David Nance Group, “Peaced and Slightly Pulverized”

Hair-raising, skin-crawlingly good stuff, if you’re into jammin’ on the one, passin’ the pipe, or just rocking back and forth in a violent trance. 
Reviews
David Nance Group, “Peaced and Slightly Pulverized”

Hair-raising, skin-crawlingly good stuff, if you’re into jammin’ on the one, passin’ the pipe, or just rocking back and forth in a violent trance. 

Words: Jon Pruett

October 12, 2018

David Nance Group
Peaced and Slightly Pulverized
TROUBLE IN MIND
7/10

To call the David Nance Group a garage rock band is not exactly fair or true. There are some signifiers of shared interests—’60s and ’70s rock, specifically, and let’s not forget that ragged guitar sound or their recording style, in which everything bleeds into the red and sets off alarms of all shapes and sizes. But Nance and his band are something else, something that sounds like it’s coming from the basement, less concerned with niche elements and more into stripping down rock and roll to a series of feral tones.

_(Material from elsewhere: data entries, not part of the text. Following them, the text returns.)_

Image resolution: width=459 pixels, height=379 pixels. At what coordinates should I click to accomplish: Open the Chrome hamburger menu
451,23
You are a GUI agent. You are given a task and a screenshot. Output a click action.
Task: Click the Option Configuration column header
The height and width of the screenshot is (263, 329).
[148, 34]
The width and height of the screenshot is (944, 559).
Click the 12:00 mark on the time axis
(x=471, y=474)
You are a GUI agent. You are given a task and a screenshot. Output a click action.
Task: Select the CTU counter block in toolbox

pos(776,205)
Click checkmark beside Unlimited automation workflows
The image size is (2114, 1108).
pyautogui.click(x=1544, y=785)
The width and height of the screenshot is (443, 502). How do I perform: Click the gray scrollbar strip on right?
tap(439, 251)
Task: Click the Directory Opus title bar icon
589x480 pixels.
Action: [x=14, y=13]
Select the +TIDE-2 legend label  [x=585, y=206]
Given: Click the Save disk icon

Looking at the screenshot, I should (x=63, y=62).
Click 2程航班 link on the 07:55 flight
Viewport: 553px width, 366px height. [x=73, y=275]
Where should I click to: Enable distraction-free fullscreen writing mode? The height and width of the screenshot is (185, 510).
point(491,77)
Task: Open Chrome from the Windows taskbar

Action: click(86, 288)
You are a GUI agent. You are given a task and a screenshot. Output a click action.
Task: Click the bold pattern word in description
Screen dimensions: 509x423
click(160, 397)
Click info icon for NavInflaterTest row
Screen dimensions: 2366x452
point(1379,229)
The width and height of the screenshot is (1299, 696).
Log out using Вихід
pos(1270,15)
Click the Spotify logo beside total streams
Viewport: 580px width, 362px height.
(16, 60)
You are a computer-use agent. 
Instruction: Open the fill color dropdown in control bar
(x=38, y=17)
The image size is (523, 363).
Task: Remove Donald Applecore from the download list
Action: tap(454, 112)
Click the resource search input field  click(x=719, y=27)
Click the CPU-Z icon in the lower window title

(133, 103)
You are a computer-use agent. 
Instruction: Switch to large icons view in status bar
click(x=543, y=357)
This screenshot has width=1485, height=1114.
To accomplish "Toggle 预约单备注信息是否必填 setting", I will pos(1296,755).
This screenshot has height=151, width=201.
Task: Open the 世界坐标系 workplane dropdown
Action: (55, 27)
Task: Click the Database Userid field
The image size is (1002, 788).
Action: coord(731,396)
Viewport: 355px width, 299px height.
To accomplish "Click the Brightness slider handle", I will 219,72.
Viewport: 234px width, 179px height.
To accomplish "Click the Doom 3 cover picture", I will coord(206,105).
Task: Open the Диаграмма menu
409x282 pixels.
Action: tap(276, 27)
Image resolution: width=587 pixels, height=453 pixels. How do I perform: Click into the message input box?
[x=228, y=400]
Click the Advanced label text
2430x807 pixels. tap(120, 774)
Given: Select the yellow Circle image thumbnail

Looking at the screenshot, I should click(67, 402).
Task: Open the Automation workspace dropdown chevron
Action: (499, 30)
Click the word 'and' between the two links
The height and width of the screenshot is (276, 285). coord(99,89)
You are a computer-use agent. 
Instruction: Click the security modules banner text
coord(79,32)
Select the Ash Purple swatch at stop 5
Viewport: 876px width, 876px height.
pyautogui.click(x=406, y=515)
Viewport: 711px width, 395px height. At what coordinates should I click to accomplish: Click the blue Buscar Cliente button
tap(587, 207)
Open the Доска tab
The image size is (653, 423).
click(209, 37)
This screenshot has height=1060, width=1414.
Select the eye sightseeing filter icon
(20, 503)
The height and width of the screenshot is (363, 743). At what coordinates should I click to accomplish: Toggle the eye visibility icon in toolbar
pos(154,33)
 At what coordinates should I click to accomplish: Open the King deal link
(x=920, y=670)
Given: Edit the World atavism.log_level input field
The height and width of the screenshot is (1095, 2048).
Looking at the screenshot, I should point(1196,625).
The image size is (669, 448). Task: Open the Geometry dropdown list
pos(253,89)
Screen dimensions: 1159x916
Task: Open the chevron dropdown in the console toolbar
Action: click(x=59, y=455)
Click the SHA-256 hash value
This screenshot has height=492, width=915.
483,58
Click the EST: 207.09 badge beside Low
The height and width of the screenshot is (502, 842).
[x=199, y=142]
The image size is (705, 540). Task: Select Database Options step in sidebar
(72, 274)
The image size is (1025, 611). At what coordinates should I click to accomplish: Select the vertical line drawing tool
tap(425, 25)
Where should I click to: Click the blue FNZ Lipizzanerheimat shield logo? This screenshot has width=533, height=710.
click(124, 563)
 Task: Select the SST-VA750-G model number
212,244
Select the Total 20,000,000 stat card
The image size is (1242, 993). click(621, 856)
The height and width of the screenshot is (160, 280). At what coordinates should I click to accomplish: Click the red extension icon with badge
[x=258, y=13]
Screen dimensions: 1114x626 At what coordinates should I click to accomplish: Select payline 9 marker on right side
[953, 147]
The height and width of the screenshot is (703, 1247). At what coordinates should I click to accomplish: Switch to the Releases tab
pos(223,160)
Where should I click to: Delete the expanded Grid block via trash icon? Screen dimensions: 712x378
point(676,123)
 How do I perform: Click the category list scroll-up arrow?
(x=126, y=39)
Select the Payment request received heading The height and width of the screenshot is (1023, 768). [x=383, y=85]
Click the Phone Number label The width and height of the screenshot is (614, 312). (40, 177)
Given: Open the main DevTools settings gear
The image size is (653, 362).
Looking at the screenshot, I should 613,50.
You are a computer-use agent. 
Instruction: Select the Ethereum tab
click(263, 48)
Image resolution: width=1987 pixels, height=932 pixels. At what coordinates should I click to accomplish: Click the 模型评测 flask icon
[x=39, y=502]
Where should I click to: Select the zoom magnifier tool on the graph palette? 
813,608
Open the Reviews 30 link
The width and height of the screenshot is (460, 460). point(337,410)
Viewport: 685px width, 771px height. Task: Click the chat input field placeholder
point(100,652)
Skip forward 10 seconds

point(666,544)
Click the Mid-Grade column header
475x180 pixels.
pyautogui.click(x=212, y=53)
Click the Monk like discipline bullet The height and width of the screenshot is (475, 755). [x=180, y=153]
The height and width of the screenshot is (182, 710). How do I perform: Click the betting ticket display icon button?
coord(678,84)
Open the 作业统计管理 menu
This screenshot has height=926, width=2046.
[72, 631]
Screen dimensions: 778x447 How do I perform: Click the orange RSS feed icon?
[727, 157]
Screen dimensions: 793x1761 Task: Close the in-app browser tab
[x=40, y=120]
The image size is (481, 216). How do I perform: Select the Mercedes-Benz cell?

You could say the sounds made by David Nance over the past six years have continued the legacy laid down by Peter Laughner, Electric Eels, Royal Trux, and Sic Alps—jaw-snapping riff-rock and narcotic blurts of noise with a heavy love of The Stones, blemished punk, and the guitar solo on The Velvet Underground’s “Heard Her Call My Name.” Nance as a vocalist is a barely decipherable mush of disjointed words and poetic flashes, like if Silver Jews’ David Berman sang with a microphone in his mouth as Lux Interior used to. “Do the negative boogie!” he shouts on his last album, and the groove was so insistent and the guitars so loud that it was damn near impossible to not do the negative boogie, even though no one knew exactly what it was.

Now Nance is back with a full-on group, and opening track “Poison” is a hell-raiser of an anthem—it sounds like a muscle-bound Pavement covering “Long Black Veil.” But before you can decide this is the band’s Crooked Rain, Crooked Rain, they launch into “Ham Sandwich,” and that visceral, blasting white noise and galloping drum beat and deep-fried oscillator is pure, anxiety-riddled blues. Two songs on the album, “Amethyst” and “Prophet’s Profit,” are Laserium-friendly, desert-sand-blasted rock epics in the Crazy Horse vein, but with Stooges-type squall. It is hair-raising, skin-crawlingly good stuff, if you’re into jammin’ on the one, passin’ the pipe, or just rocking back and forth in a violent trance.